The values of ΔC, ΔE and hue angle were calculated from L*, a*, and b* values as the
formulae suggests. However, it is noteworthy that the ΔE value obtained for the produced
juice is comparable to the range of ΔE values reported by Akonor et al. (2014: 20-26) which
were between 49.69 ± 0.25 and 55.08 ± 0.05. By and large, colour formation in malt occurs
during polymerization (Food-Info.net 2012).
Sensory attributes
In terms of taste and colour, there was no significant difference between the juice and
the reference sample (t = -2.032, df = 19, p = 0.056 > 0.05) and (t = -0.203, df = 19, p = 0.84
> 0.05). As for the aroma and overall acceptability, there was a significant difference between
the juice and the reference sample (t = -3.771, df = 19, p = 0.001 < 0.05) and (t =-3.036, df =
19, p = 0.007 < 0.05) respectively.
The significant differences observed on aroma and overall acceptability may be due to
the presence of other ingredients in the reference sample which was a malt beverage. On the
other hand, the insignificant difference between the two samples, in terms of taste and colour,
may be attributed to the overall effect of maltose as the major sugar molecule presents in the
two samples.
In addition, a fairly strong negative correlation was observed in the taste of the juice and
the control sample.
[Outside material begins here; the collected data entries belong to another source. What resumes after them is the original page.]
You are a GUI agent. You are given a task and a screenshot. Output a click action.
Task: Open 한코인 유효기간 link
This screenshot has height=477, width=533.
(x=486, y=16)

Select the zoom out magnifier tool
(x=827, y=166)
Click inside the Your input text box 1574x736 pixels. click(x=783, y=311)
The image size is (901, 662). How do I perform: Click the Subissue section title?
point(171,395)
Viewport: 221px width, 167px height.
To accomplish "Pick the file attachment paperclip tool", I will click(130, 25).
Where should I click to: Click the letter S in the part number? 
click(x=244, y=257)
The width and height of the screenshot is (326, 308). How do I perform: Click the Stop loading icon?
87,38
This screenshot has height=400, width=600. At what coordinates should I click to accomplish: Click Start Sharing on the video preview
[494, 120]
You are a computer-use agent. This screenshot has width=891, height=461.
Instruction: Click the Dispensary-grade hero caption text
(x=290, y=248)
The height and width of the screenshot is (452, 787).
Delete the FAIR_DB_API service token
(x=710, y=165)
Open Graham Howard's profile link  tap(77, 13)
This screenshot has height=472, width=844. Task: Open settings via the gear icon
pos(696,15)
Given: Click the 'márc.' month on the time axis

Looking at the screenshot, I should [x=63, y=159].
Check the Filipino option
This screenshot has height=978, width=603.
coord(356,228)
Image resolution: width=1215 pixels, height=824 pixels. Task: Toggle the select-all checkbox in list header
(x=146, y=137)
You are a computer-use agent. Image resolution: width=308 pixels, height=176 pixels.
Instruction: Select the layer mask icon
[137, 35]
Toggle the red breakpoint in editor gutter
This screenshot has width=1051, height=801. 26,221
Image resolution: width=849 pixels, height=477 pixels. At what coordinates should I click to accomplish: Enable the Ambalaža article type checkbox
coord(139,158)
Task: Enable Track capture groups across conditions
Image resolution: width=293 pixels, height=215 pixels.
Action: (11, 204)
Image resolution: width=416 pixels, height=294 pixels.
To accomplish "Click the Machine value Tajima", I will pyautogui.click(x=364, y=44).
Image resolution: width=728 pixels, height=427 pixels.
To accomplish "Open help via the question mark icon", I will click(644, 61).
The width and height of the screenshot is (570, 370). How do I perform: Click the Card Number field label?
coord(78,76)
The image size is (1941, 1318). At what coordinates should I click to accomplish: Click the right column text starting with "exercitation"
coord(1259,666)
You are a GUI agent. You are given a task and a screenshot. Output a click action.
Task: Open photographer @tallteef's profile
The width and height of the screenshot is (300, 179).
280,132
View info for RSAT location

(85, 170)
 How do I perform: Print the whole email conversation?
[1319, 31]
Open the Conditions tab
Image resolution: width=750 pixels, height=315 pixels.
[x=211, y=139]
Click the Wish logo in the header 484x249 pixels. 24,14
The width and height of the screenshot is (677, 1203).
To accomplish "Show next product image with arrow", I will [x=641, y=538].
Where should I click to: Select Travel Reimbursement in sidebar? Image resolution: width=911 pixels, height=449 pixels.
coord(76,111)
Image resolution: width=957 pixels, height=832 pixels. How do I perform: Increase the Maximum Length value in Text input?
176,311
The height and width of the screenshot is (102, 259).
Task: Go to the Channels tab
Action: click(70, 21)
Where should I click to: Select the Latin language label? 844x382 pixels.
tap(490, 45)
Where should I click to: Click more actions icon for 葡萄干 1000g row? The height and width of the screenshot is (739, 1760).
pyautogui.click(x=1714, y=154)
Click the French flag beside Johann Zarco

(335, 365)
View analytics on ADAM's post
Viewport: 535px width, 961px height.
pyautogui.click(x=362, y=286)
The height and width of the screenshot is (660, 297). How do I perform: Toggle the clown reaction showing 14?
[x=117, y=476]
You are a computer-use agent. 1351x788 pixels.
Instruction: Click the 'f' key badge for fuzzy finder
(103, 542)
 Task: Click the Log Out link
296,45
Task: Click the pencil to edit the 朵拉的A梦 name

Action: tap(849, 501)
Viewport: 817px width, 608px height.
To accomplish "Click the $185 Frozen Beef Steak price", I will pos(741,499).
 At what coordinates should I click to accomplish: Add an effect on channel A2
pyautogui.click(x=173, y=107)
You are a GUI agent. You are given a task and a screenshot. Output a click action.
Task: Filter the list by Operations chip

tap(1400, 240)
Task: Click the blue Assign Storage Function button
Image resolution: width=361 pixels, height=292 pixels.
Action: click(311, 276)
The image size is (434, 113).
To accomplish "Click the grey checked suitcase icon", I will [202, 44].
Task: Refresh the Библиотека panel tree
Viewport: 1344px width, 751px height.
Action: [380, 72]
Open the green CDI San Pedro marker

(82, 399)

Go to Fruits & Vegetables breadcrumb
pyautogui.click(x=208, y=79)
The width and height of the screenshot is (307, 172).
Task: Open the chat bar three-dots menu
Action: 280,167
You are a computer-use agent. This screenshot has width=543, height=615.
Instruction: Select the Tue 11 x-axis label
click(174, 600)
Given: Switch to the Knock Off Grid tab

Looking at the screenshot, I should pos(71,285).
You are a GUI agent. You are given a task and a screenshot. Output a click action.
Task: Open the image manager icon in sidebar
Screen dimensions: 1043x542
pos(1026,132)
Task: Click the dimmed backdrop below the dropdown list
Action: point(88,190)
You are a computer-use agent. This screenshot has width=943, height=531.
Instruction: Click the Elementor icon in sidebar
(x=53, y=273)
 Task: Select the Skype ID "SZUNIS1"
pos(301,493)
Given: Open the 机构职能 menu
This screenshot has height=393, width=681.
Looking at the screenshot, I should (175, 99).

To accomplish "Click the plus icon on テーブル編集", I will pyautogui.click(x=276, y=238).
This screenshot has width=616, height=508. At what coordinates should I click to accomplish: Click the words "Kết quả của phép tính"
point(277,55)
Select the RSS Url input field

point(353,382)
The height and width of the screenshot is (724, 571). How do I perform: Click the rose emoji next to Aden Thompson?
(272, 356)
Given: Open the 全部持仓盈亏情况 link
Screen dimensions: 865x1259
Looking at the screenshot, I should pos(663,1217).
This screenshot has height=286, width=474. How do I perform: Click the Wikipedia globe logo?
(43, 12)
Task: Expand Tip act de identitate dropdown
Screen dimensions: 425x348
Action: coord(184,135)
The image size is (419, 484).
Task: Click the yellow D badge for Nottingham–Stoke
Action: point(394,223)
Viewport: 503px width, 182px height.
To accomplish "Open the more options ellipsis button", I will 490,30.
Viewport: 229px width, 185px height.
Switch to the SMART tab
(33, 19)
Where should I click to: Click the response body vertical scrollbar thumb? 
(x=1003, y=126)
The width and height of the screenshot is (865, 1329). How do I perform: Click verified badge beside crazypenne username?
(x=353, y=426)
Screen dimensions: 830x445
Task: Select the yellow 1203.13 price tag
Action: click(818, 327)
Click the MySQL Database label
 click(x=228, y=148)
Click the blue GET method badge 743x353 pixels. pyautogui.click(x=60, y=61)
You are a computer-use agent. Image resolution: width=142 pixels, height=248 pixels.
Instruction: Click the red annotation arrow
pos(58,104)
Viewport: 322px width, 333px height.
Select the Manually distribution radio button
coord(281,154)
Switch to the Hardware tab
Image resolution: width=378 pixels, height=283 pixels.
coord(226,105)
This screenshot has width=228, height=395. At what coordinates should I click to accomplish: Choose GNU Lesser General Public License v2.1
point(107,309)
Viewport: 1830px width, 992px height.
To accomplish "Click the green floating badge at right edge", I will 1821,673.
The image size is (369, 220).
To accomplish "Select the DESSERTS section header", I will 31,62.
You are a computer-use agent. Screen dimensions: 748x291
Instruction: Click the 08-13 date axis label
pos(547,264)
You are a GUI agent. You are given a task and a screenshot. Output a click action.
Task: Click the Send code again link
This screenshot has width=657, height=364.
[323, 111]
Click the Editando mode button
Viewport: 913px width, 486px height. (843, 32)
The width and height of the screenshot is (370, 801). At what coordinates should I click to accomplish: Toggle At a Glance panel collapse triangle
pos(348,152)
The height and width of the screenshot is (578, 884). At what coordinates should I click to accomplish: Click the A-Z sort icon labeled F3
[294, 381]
On the other hand, a very weak negative correlation was noticed in the
colour, aroma and overall acceptability of the juice and the reference sample.
3. CONCLUSIONS
This study reinforced the postulate that “any starch source can be enzymatically
hydrolysed using plant crude enzymes” (Quynh and Cecil 1996). Additionally, as rated by
potential consumers, use of crude maize amylase in the hydrolysis of acha starch produced a
juice with qualities comparable with existing malt beverages or drinks. Finally, economic
value can be added to underutilised acha grains through processing into malted sweet juice.